Innovation Versus Access: A Tradeoff
For the United States, the urgency is to clearly decrease the level of healthcare spending (currently 18% of GDP is spent in healthcare). Consequently, Louis P. Garrison, PhD, The Comparative Health Outcomes, Policy and Economics (CHOICE) Institute, University of Washington, Seattle, WA, USA, talked about how the United States intends to reduce that expenditure by implementing an international reference pricing system. The consequences of such an implementation remain unclear given patchwork of payers at a federal and state level that exist in the United States. Considering the significantly high costs of drug development, Garrison discussed the resulting trade-off: innovation versus accessibility? Creating a drug development monopoly may lead to a greater supply of new drugs in the long-term, but reduced access to those drugs in the short-term. This is crucial because in the current pandemic, dynamic efficiency (ie, eliciting the optimal rate of innovation over time) should be the main goal. According to Garrison, the implementation of an international reference pricing system in the United States will result in higher prices and poorer access in other countries, with a possible worse situation in the United States.

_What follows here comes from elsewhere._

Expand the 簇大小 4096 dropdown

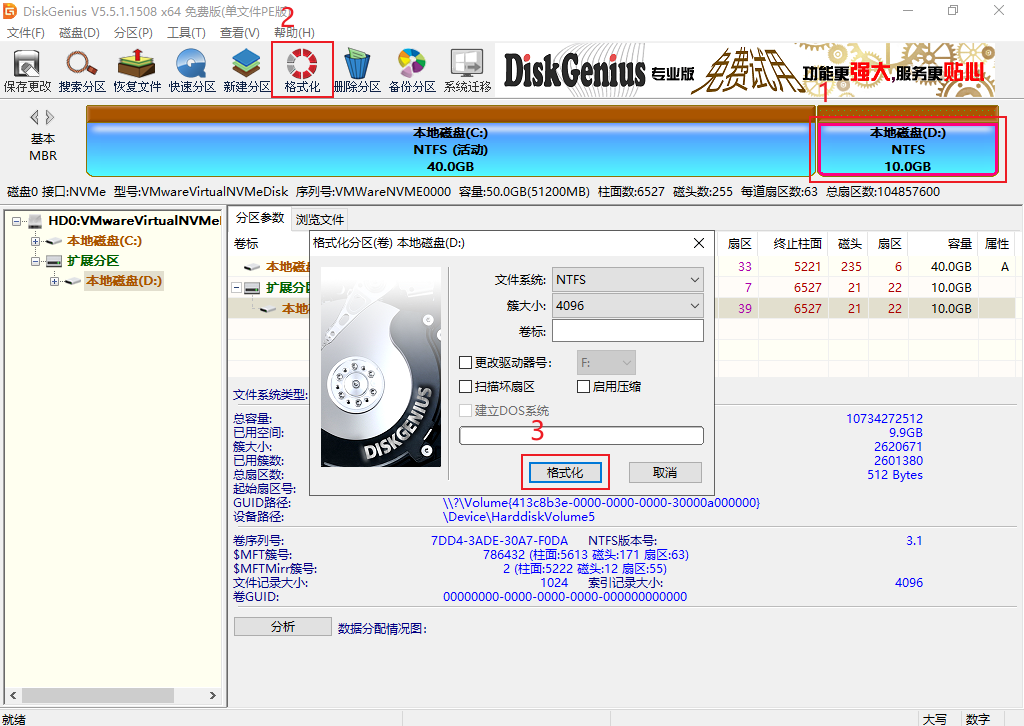pos(628,306)
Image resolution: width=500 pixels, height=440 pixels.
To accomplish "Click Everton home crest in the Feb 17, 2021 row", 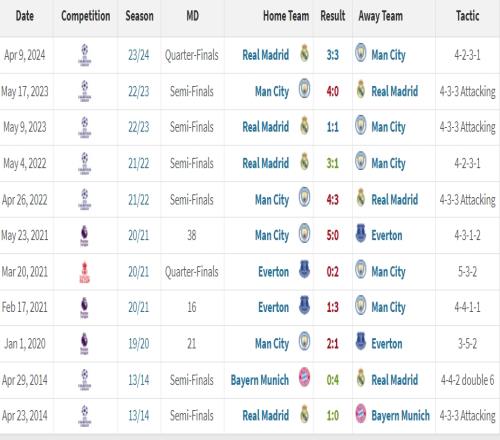I will [x=304, y=305].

When asked about whether increasing price transparency between countries minimizes the impact of international reference pricing, Garrison discussed how increases in transparency will likely result in the irrelevance of international reference pricing and the need for differentiated pricing in general. A different perspective was provided by Espin, who argued that, “increases in price transparency would not result in a reduction in differentiated pricing, as it is almost impossible to compare net drug prices.”
"Creating a drug development monopoly may lead to a greater supply of new drugs in the long-term, but reduced access to those drugs in the short-term." —Lou Garrison
All panelists agreed that the use of international reference pricing system is a complex subject and its implementation, especially during a global pandemic, should be differentiated and adjusted to the context of each country.